Valls defends the economic policies his government put in place and said that it is "out of question" to change it, describing opponents calling for another strategy as "irresponsible."

Critics, however, came from within the government itself as the Economy Minister Arnaud Montebourg and Minister of Education Benoit Hamon called for a change in the country's economic policies.

Montebourg criticized Germany's austerity measures on Saturday and warned France it would no longer "be pushed around" by the EU's economic powerhouse.

He called on both Prime Minister and President to make "a major change" in the economy policy.

- Controversial "Responsibility Pact" Economic crises:

The French government's collapse underlines the mounting political and economic pressures on Hollande and Valls's government after new figures released by the national statistics institute showed the French economy had come to a halt, displaying zero growth for the second consecutive quarter.

With a zero growth figure, the central bank warned this month that Hollande had no hope of reaching his target of 1.0 percent growth for 2014.

In April, French members of parliament approved Valls's budget "responsibility pact," which included ?50 billion of social cuts, as well as a ?41 billion cut in corporate payroll taxes for the next three years.

After the resignation of Valls's government, the 10-year borrowing bond rate fell to a record low.

- New cabinet: Valls to Hollande "Me or Montebourg"

As Valls prepares to receive all the ministers of his resigning government at Matignon one by one, the French daily "Le Parisien" reported that Valls said to Hollande "C'est Moi ou Montebourg", meaning "Me or Montebourg."

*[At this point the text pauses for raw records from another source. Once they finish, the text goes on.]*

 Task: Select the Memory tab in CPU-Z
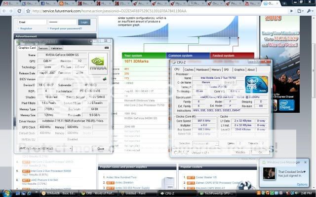(x=216, y=69)
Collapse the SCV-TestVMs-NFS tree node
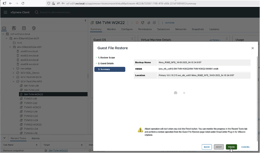 pos(14,81)
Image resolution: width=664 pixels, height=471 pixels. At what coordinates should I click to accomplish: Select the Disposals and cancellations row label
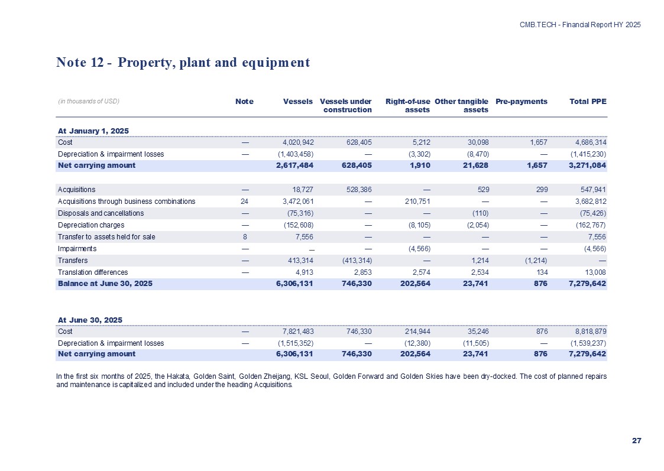[101, 213]
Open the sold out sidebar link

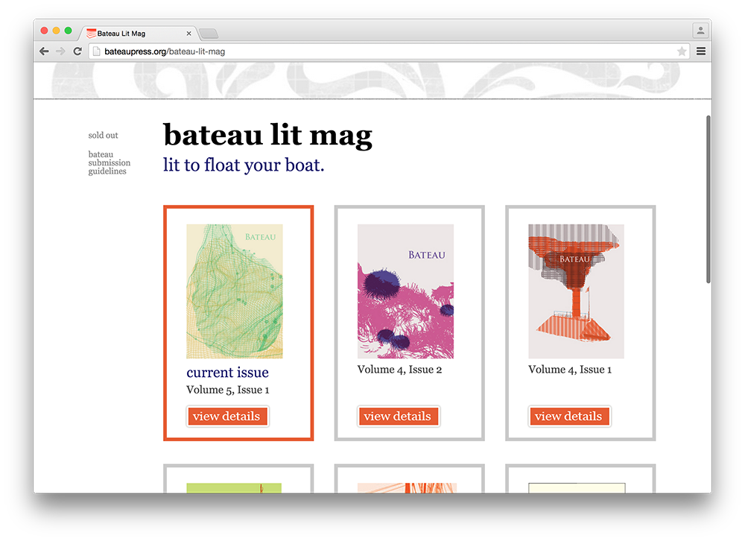[103, 136]
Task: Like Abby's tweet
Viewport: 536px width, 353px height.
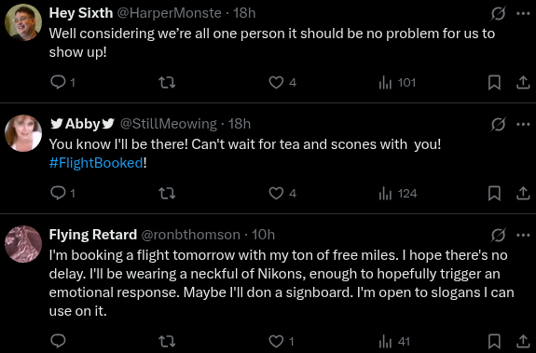Action: point(282,193)
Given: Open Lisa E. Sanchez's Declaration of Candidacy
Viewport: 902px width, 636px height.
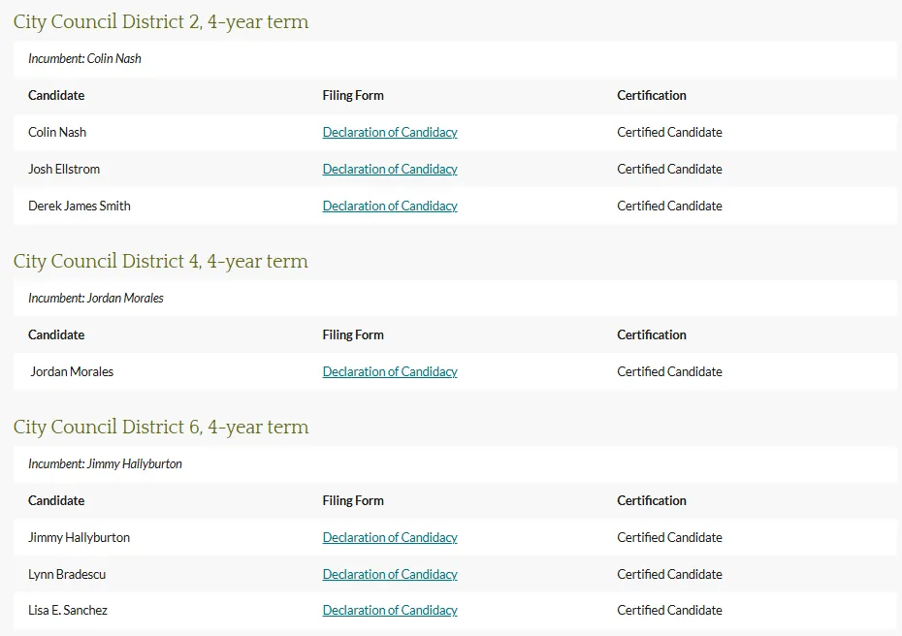Looking at the screenshot, I should pyautogui.click(x=390, y=610).
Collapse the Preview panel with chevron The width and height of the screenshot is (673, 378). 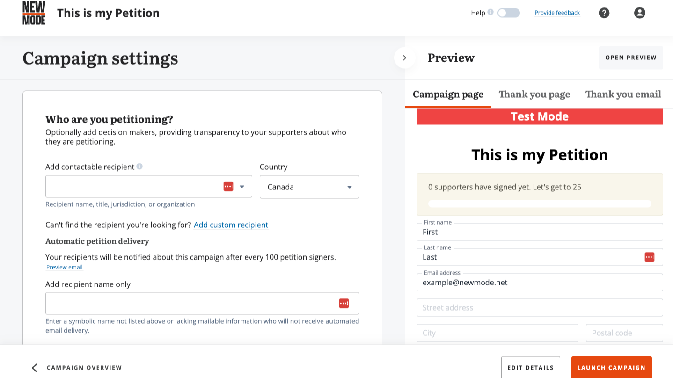click(x=404, y=58)
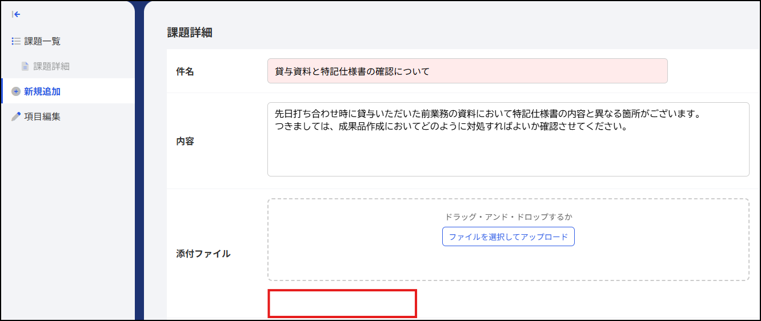Click the document icon beside 課題詳細
Viewport: 761px width, 321px height.
pos(25,66)
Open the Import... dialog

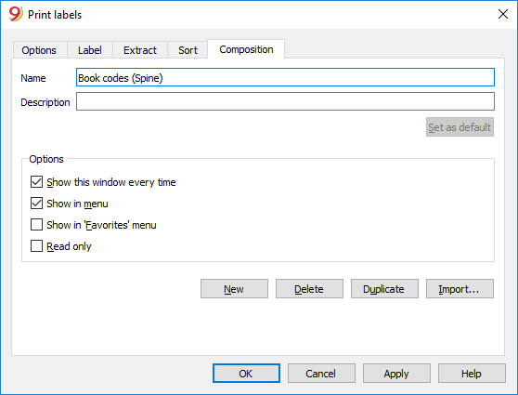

Valls's comment made as a result of Monterbourg's criticism was the last straw that led the government to resign and which lead media reports to comment that the new government team will almost certainly exclude Economy Minister Montebourg.

There is also some speculation that both Justice Minister Christiane Taubira and Culture Minister Aurelie Filippetti might leave as the pair appeared to support Montebourg's call for economic policy change.

Valls came to power in a government reshuffle after Hollande's Socialist Party suffered deep losses against the right-wing National Front party in the country's municipal elections last May.

On Sunday, a survey revealed that Valls's popularity is plummeting and Hollande's approval rating remains lower than that of any past French president.

A week earlier, another poll revealed that more than eight out of ten French citizens do not trust the government of Prime Minister Valls to improve the country's economic situation.

- Dissolving Parliament, new elections are the solution:

As various reactions from across the political spectrum in France appear, the majority see it as an end to socialist governance. It seems that Hollande might have to face the decision of calling for the dissolution of parliament and go back to elections.

The head of the far-right National Front party, Marine Le Pen, says the only viable option open to Hollande now is to dissolve parliament and hold elections.

New elections could most probably see her party perform well, given the party's strong uprising in the local and European elections earlier this year.

"It's the continuation of the disintegration of the policy of François Hollande," Le Pen told French daily, Le Figaro. "We are close, closer than ever to the dissolution that we have been calling for weeks."

The former center-right mayoral candidate Nathalie Koscisuko-Morizet, seems to share the same opinion, tweeting "Hollande, already disowned by public opinion, is on his way to losing his majority in the National Assembly."

For the Socialist Deputy Jean-Louis Gagnaire, the new government is "the government of the last chance."